┏━━
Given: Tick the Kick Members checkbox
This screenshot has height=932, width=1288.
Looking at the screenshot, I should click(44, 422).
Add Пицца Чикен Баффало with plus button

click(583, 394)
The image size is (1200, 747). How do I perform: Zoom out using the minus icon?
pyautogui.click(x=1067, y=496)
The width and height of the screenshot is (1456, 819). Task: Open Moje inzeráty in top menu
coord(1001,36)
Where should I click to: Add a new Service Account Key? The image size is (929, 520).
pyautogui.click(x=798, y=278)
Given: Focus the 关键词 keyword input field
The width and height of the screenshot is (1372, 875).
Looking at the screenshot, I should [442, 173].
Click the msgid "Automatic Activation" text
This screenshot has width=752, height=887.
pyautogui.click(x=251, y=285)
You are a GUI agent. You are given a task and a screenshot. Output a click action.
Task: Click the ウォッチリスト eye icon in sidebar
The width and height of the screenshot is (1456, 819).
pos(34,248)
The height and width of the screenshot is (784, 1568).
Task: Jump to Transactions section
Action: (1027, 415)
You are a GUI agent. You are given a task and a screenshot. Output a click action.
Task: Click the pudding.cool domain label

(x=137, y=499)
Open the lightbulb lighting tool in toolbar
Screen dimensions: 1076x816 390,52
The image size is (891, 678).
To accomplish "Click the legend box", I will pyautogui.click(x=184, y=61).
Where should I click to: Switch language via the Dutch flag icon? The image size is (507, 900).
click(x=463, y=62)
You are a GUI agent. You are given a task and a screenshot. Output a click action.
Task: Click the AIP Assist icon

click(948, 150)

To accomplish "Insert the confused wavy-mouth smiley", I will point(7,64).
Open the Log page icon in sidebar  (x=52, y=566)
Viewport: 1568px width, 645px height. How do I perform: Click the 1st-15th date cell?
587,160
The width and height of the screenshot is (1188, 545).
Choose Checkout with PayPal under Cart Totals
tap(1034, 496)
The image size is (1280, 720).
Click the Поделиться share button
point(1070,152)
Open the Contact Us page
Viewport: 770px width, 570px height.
┗━━
§ **Objectif de la tâche**: Mettez en forme le passage des données ci-dessus allant de la ligne contenant "Open the lightbulb lighting tool in toolbar" jusqu'à celle contenant "click(948, 150)", bornes comprises, en CSV à deux colonnes nommées texte et réponse. Produisez une rangée par couple texte-réponse, chaque valeur dans un champ entre guillemets, avec les sauts de ligne remplacés par des espaces.

§ **Tâche réalisée**:
texte,réponse
"Open the lightbulb lighting tool in toolbar","Screen dimensions: 1076x816 390,52"
"The image size is (891, 678). To accomplish ""Click the legend box"",","I will pyautogui.click(x=184, y=61)."
"Where should I click to: Switch language via the Dutch flag icon? The image size is (507, 900).","click(x=463, y=62)"
"You are a GUI agent. You are given a task and a screenshot. Output a click action. Task: Click the AIP Assist icon","click(948, 150)"